Task to complete: Search the entries below for the string "checkbox" and give the number of lines that hold it, nothing else.

□ □ □ □

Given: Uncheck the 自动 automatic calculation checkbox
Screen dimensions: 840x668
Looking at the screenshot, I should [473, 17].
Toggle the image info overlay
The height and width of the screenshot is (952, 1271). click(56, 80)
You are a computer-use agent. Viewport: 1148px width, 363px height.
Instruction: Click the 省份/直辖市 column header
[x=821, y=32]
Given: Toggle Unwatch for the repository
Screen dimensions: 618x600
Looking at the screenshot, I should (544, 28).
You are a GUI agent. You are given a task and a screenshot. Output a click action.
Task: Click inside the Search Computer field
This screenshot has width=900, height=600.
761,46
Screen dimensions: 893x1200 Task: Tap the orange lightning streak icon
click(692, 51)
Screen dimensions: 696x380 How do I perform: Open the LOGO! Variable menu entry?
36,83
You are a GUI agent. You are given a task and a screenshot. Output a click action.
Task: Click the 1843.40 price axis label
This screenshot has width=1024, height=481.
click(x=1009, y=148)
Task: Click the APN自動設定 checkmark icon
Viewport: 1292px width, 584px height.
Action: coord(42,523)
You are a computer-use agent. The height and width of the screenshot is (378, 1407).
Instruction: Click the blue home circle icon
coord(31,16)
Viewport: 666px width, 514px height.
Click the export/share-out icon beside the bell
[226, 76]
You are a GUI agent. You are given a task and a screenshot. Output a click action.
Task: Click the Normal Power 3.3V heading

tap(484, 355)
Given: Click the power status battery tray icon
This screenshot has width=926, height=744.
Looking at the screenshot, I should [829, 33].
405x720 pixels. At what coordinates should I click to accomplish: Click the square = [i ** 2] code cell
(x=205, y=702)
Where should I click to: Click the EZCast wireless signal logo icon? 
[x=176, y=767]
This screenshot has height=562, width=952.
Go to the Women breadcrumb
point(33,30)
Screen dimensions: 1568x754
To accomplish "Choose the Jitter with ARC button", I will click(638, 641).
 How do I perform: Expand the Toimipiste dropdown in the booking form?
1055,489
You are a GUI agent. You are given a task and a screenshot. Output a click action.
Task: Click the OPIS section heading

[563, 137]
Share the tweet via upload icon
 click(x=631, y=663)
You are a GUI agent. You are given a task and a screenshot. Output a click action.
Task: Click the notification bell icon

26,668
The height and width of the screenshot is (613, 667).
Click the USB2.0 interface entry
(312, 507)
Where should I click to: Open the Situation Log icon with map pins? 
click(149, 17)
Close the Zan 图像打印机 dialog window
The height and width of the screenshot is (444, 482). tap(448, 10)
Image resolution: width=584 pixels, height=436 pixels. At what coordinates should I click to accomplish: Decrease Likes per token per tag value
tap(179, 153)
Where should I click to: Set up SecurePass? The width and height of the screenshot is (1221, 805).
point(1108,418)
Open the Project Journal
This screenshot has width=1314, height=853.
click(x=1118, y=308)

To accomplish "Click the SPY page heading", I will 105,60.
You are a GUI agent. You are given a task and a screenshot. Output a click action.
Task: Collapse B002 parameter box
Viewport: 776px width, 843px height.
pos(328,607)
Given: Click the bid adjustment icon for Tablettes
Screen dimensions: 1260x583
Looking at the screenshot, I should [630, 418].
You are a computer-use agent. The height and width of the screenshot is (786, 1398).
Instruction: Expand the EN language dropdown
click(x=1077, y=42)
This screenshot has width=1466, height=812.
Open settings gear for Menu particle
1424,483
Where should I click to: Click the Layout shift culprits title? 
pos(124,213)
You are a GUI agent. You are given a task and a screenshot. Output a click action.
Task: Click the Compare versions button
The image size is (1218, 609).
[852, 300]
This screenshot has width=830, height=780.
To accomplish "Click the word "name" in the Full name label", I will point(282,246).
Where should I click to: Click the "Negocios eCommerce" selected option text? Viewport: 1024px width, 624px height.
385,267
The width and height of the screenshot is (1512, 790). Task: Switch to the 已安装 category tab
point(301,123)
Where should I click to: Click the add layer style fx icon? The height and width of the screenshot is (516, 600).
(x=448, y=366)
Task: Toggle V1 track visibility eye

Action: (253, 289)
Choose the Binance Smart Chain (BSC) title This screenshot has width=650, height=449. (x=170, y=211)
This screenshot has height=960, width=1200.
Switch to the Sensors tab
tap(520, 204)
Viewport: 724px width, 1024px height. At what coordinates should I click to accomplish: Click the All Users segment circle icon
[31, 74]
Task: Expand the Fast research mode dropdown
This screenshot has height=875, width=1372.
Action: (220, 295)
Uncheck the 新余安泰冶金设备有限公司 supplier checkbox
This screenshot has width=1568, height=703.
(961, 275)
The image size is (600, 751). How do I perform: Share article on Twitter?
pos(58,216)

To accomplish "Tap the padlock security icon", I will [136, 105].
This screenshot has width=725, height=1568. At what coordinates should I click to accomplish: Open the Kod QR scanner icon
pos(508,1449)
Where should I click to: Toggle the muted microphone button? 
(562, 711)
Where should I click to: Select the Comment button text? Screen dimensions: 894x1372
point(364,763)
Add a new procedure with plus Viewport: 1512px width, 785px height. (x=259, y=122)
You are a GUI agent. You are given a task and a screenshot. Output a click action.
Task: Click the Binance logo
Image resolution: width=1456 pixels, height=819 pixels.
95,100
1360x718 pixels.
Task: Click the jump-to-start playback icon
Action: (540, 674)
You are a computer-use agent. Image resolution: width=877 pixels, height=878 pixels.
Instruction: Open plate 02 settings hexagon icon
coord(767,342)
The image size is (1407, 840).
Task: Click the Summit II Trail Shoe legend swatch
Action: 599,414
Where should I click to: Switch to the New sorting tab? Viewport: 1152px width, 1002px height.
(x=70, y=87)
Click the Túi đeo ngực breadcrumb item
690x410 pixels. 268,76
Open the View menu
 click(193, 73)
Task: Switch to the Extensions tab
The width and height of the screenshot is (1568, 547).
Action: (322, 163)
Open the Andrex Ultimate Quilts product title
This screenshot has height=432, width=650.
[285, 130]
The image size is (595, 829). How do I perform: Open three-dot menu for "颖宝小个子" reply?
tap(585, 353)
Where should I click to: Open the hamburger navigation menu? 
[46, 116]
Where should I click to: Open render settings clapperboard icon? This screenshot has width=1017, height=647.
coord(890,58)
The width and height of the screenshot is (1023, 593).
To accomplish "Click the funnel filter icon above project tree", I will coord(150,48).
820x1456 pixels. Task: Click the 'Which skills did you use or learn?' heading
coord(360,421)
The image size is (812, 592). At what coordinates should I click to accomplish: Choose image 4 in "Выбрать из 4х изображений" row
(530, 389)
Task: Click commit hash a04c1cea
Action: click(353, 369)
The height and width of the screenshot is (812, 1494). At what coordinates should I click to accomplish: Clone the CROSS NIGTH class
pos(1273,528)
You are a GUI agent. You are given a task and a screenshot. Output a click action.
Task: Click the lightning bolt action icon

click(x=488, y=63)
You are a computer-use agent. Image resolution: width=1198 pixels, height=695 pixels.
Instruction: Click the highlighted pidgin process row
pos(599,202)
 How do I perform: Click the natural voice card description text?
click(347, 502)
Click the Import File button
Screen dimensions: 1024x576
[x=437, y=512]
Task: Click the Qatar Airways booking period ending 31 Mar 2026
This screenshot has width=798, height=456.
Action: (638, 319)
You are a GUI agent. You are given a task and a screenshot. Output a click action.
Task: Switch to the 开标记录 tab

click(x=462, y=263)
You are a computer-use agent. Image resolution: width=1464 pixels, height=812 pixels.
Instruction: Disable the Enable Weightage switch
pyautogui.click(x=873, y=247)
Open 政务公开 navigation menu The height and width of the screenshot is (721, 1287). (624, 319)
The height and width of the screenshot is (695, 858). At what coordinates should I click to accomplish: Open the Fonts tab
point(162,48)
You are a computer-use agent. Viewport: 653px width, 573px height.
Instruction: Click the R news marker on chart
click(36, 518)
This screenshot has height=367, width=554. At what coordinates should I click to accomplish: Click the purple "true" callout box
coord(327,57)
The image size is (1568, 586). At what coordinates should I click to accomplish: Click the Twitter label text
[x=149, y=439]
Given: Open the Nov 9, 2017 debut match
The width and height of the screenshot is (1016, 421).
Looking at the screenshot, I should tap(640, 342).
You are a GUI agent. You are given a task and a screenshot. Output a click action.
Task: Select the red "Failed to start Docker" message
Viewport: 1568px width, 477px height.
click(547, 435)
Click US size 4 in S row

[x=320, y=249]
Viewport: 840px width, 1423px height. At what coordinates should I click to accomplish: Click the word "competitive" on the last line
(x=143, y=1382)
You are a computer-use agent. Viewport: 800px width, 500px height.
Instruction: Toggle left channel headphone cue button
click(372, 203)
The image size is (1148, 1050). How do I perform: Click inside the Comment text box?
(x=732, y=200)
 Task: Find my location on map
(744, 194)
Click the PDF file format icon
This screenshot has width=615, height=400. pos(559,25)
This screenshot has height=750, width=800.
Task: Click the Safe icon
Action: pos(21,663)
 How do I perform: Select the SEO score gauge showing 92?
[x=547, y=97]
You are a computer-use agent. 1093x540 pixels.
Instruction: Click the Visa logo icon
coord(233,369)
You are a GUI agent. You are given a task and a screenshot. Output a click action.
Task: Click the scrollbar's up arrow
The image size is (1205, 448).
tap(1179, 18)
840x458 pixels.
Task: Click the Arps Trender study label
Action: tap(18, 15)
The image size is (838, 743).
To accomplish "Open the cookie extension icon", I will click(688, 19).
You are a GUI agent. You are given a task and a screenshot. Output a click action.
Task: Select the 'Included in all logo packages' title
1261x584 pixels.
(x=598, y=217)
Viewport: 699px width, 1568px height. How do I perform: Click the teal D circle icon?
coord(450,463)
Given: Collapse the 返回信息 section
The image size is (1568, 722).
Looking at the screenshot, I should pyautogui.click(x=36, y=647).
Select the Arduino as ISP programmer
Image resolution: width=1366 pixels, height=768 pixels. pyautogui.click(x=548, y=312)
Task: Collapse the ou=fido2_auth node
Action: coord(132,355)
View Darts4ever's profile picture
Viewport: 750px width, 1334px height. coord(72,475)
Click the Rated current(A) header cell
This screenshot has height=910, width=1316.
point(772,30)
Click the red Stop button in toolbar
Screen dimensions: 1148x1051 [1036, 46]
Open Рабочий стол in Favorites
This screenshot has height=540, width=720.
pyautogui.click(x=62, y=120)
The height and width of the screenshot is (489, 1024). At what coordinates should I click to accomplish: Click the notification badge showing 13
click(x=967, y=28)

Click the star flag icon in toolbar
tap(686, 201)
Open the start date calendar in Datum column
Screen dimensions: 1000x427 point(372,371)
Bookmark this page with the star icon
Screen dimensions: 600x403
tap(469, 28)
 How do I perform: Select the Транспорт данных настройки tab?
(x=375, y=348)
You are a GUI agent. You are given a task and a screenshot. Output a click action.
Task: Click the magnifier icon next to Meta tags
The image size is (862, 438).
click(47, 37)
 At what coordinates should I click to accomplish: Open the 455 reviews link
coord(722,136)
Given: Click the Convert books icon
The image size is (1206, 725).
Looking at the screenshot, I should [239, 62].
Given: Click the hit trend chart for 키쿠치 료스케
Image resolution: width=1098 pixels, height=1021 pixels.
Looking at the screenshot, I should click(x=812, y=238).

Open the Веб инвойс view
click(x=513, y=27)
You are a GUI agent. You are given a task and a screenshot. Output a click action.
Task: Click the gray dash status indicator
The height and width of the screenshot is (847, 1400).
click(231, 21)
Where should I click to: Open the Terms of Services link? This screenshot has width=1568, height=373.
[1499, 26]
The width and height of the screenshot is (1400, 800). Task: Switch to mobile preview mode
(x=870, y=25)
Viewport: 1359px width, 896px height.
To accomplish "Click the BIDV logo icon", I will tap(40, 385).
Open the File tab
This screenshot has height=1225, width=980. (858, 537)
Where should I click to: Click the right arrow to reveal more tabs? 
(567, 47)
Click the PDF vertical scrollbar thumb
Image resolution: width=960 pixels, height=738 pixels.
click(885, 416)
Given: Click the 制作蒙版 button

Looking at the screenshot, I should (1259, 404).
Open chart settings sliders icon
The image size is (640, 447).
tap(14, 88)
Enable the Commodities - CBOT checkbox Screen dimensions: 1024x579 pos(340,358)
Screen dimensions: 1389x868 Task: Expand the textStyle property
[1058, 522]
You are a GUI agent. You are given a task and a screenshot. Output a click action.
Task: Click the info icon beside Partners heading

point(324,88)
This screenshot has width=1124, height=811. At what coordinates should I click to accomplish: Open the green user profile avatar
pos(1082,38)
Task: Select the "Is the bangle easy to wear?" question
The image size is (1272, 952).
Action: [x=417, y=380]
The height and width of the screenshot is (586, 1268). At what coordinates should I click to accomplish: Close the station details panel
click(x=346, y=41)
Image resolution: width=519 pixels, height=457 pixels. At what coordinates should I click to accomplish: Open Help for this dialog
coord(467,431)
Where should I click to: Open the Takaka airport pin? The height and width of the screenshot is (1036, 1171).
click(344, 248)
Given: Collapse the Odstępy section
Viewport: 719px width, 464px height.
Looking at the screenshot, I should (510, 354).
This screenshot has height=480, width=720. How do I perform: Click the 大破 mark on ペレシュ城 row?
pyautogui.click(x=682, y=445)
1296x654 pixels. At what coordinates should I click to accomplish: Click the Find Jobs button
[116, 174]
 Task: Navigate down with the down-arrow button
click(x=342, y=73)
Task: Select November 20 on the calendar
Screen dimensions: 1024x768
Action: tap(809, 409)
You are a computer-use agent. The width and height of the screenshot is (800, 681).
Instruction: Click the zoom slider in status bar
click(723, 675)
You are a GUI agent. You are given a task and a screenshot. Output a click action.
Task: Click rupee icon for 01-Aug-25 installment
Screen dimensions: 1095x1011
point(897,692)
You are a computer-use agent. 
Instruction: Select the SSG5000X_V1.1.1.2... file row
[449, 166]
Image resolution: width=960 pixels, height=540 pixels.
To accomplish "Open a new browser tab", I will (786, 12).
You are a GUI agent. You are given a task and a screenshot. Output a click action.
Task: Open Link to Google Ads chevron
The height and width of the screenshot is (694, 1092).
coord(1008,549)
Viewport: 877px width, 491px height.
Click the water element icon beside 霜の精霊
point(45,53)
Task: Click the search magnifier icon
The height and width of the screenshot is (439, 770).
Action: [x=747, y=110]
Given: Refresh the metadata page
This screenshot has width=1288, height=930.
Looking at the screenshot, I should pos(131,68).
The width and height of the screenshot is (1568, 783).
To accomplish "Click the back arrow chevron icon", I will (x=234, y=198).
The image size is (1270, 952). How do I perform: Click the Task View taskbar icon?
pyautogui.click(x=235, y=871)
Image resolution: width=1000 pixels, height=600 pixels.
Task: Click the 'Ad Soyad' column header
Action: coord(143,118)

□ □ □ □

Solution for this task: 3